Publié le 25 avril 2009 par Boustoune


Vous n’avez jamais eu envie de tout plaquer - boulot, vie privée, amis,… - et tout recommencer à zéro, ailleurs ? Hé bien moi, en ce moment, j’ai bien envie d’abandonner ce blog et de partir loin, très loin… Loin de la dizaine de critiques en retard qui s’accumulent peu à peu, au fur et à mesure de mes trop nombreuses expéditions cinématographiques, loin, notamment, de l’obligation de vous parler de Villa Amalia, critique pour laquelle je n’ai pas le début d’une inspiration…
Ah tiens, si je commençais par dire que dans ce film de Benoît Jacquot, le personnage principal, joué par Isabelle Huppert, a justement le courage de tout quitter et de faire le grand saut vers l’inconnu, vers une nouvelle vie, en toute liberté ?
Ann Hidden semble pourtant avoir tout pour être heureuse : un métier passionnant – elle est pianiste et compositrice de musique classique, reconnue et adulée – un bel et lumineux appartement au cœur de Paris, un compagnon attentionné – Thomas (Xavier Beauvois)…

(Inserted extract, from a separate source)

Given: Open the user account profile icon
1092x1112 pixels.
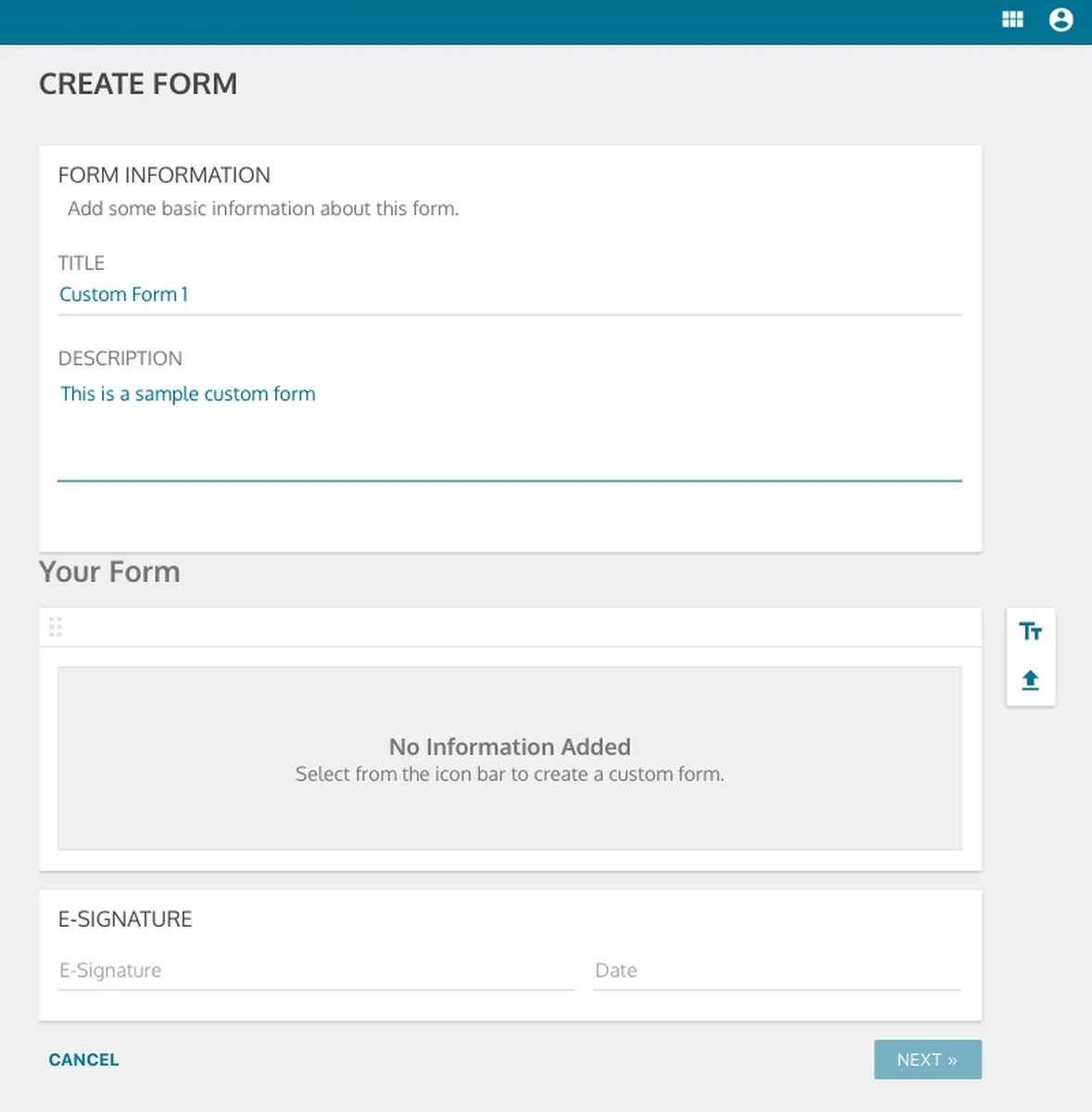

Mais un beau jour, elle décide de tout abandonner. Elle rompt brutalement avec Thomas, le met à la porte. Elle vend l’appartement et tout ce qu’il contenait : ses pianos, ses meubles, ses vêtements, ses livres. Elle suspend tous ses abonnements téléphoniques, ferme son compte en banque et part en effaçant toutes les traces derrière elle, afin que personne ne puisse la retrouver.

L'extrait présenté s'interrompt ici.